The AgriMarketing Market Diversification SME Stream launched February 13, 2026. This is the most significant structural change in BC agri-food export funding in several years. BC agri-food and seafood SMEs that previously used CanExport SMEs now have a dedicated stream offering 70% cost-share (vs 50%) and up to $100,000. Fraser Valley food processors, Okanagan fruit and wine exporters, and BC coastal seafood companies should apply here rather than CanExport SMEs. The stream also runs year-round rather than on annual intakes. Source: Agriculture and Agri-Food Canada, AgriMarketing Program launch announcement, February 2026.

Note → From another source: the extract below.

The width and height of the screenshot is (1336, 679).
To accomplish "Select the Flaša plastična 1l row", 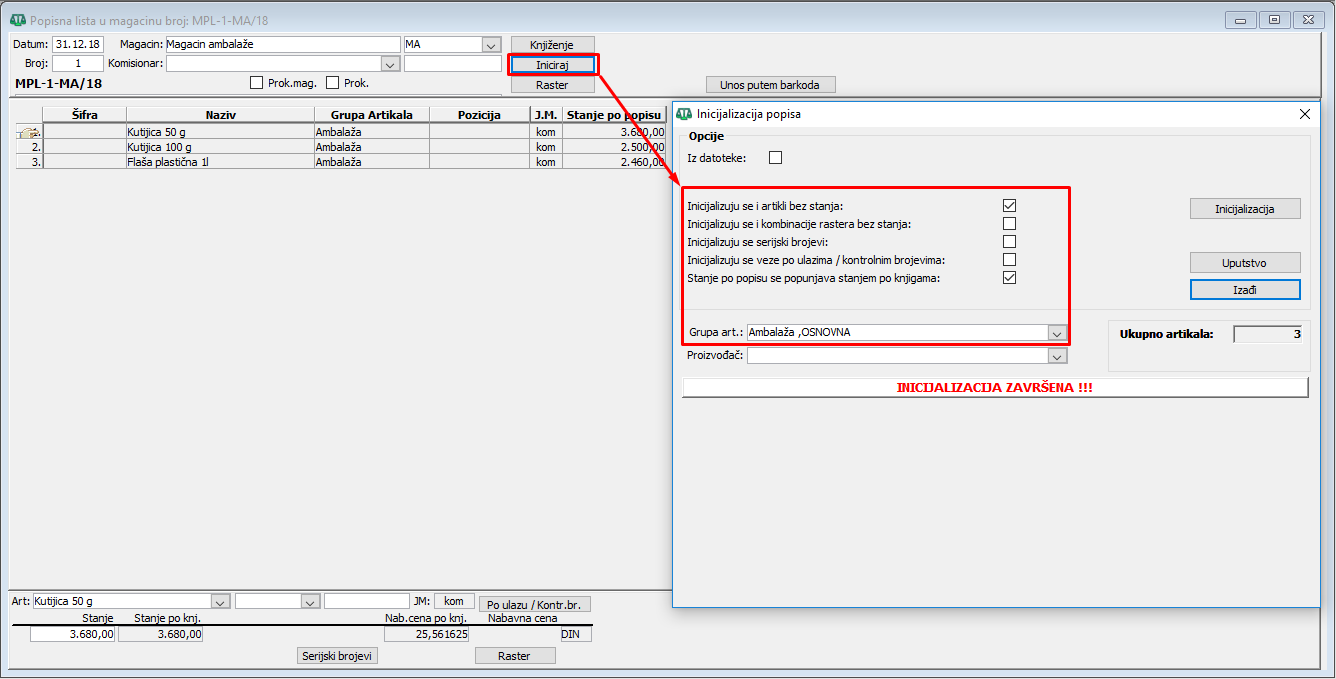I will coord(220,162).
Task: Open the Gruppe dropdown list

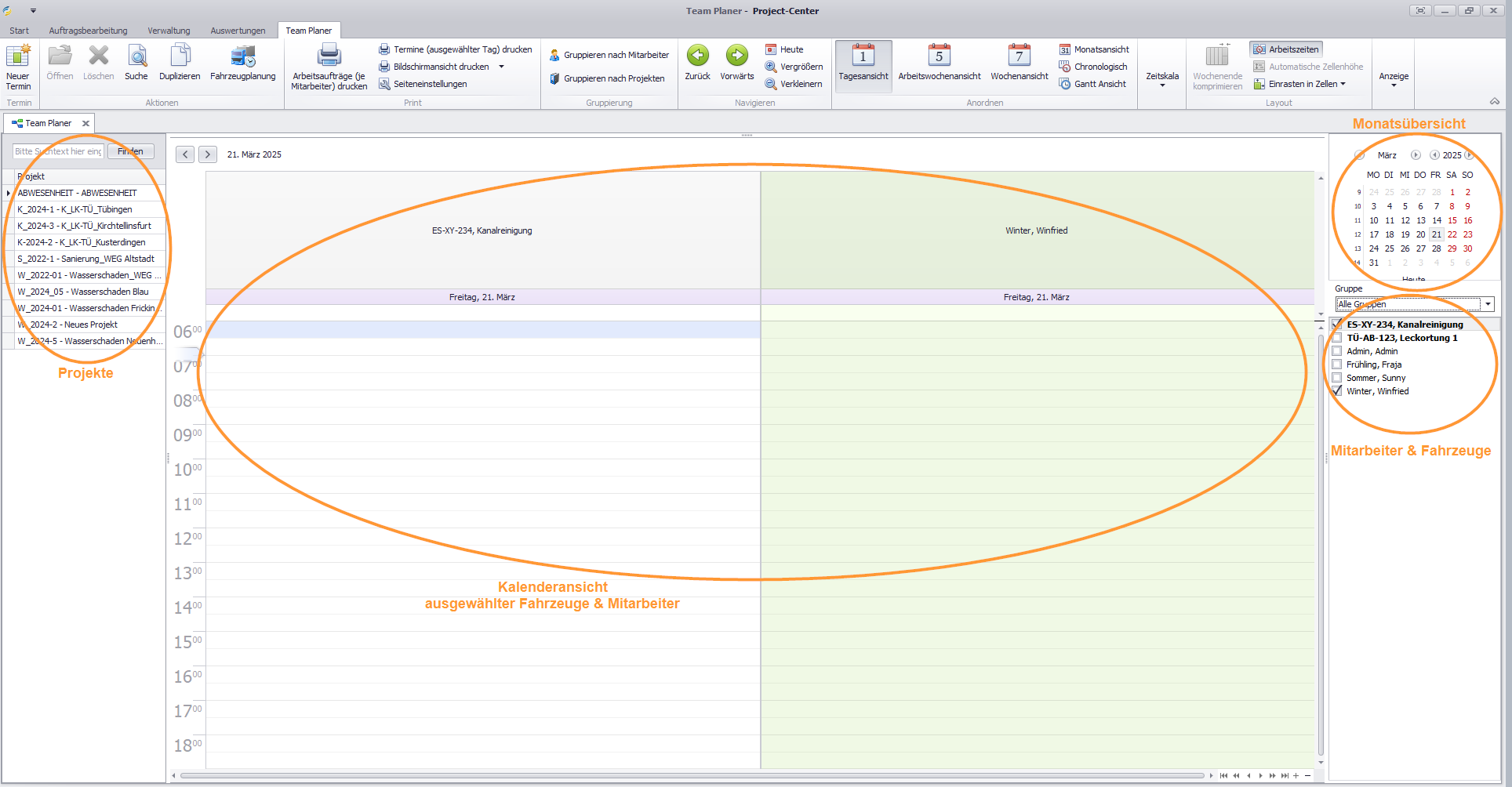Action: coord(1487,304)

PacifiCan’s Regional Tariff Response Initiative (RTRI) became the primary tariff-response mechanism for BC. The 2025 US tariff actions triggered a $1 billion national program delivered through all seven Regional Development Agencies. For BC, PacifiCan administers RTRI from Vancouver, Surrey, Kelowna, and Prince George. The program is non-repayable (unlike most PacifiCan BSP contributions, which are repayable) and has a high approval rate. BC manufacturers, forestry companies, agri-food exporters, and tech businesses with US revenue exposure should consult PacifiCan directly on current intake status. Source: Pacific Economic Development Canada, RTRI program description; PacifiCan BC office network.
Creative Export Canada Cohort 9 is the active intake for BC creative businesses. The program continues its annual cohort structure for the Export-Ready Stream. BC creative businesses with proven international revenue should monitor Canadian Heritage announcements for Cohort 9 deadlines. The Export Development Stream remains rolling-intake, making it accessible to BC creative businesses beginning their export journey without waiting for an annual cohort cycle. Source: Canadian Heritage, Creative Export Canada program updates 2026.